_SELECTED EXTRACT:_
╔══

Over the past 80 years, Louisiana has lost nearly 2,000 square miles of its wetlands, an area roughly the size of Delaware, Milling pointed out. That destruction has resulted primarily from human activities, including extensive levee construction along the Mississippi River, oil and gas exploration, and dredging and cutting canals. Damage to the coastal ecosystem, he said, is a threat to the environment, the economy, and the culture of Louisiana and the nation.

There is hope, Milling assured the audience of 80 business and community leaders. Optimism for the coast's future is rooted mainly in massive public-sector initiatives, notably Louisiana's Comprehensive Master Plan for a Sustainable Coast, which took effect in May 2012. The 50-year, $50 billion program calls for a series of projects that include restoring barrier islands and mimicking the Mississippi River's natural pattern of depositing sediment, freshwater, and nutrients back into the ecosystem, Milling explained.

"There are challenges to the execution and completion of this venture. It would be naive to suggest to the contrary," he acknowledged. Funding and working with federal agencies, the lifelong New Orleanian suggested, are foremost among those challenges. Much of the money for early projects, Milling said, will likely come from settlements with BP related to the 2010 Gulf oil spill.

Problems began with well-intentioned policy
During his presentation, Milling led the audience through a brief history of the Mississippi Delta and its gradual destruction. He traced the basic science behind the formation of the world's seventh largest river delta, the causes of wetlands loss, and plans to preserve and restore Louisiana's coastal environment.

This slow-forming crisis began innocently enough. After the Mississippi River flood of 1927 killed some 250 people and submerged nearly 25,000 square miles of land, the United States built a levee system to confine the river and prevent future flooding. The flooding stopped, but so too did the distribution of the critical building blocks of the delta: freshwater sediment, mud, and clay.

Thus began the "staggering loss of Louisiana's coast," Milling said.

Energy, seafood industries at risk
Consider the economic impact. Thirty percent of the nation's seafood comes from the region, supporting about 32,000 jobs, while 30 percent of the oil and 12 percent of the gas produced in the United States cross the fragile Louisiana wetlands, Milling said. Energy exploration and production directly accounts for more than 50,000 jobs in Louisiana, according to the U.S. Bureau of Labor Statistics. "The successful delivery of product is absolutely dependent upon the functionality of pipelines, holding tanks, compressors, and gas processing plants, all of which are dependent upon the protection historically supported by what is now a depleting ecosystem," Milling said.

Without coastal restoration, he cautioned, the Gulf of Mexico will continue its inexorable northward advance, threatening to sink New Orleans itself within 50 years. The wetlands and barrier islands also serve as a valuable buffer against storms, and that protection has eroded over the decades.

"It has taken 80 years to get to the deplorable state we are in today, and under the best of circumstances it will take decades to recover our footing," Milling said. "Even as the state proceeds with a sense of urgency, patience on the part of all will be required, for there are no instantaneous resolutions, no instant gratification to the conditions we face."

╚══

_DATA SHOWN:_
╔══

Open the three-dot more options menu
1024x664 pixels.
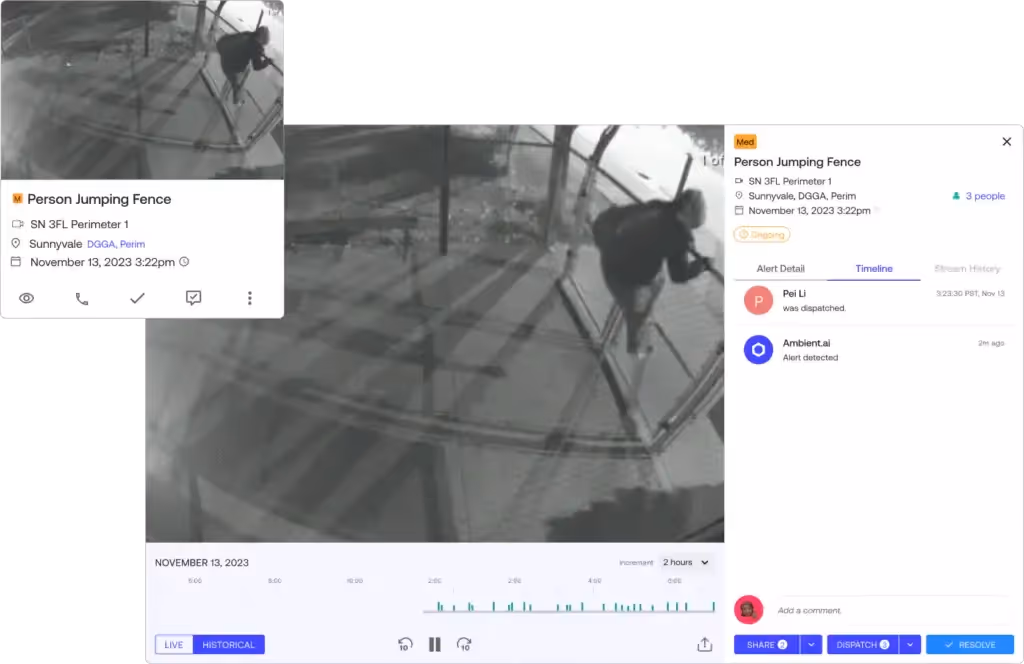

╚══

_INSTRUCTIONS:_
1. In the article on Louisiana's coastal wetlands, switch "audience" to "crowd" and write out the passage starting with "Problems began with" and going on through "Louisiana's coastal environment.".
2. List the pieces of energy infrastructure that the article on Louisiana's coastal wetlands names as necessary for the successful delivery of product.
The lines after the article on Louisiana's coastal wetlands come from a different source.

_TASK SOLUTIONS:_
1.
Problems began with well-intentioned policy
During his presentation, Milling led the crowd through a brief history of the Mississippi Delta and its gradual destruction. He traced the basic science behind the formation of the world's seventh largest river delta, the causes of wetlands loss, and plans to preserve and restore Louisiana's coastal environment.

2. Pipelines, holding tanks, compressors, and gas processing plants.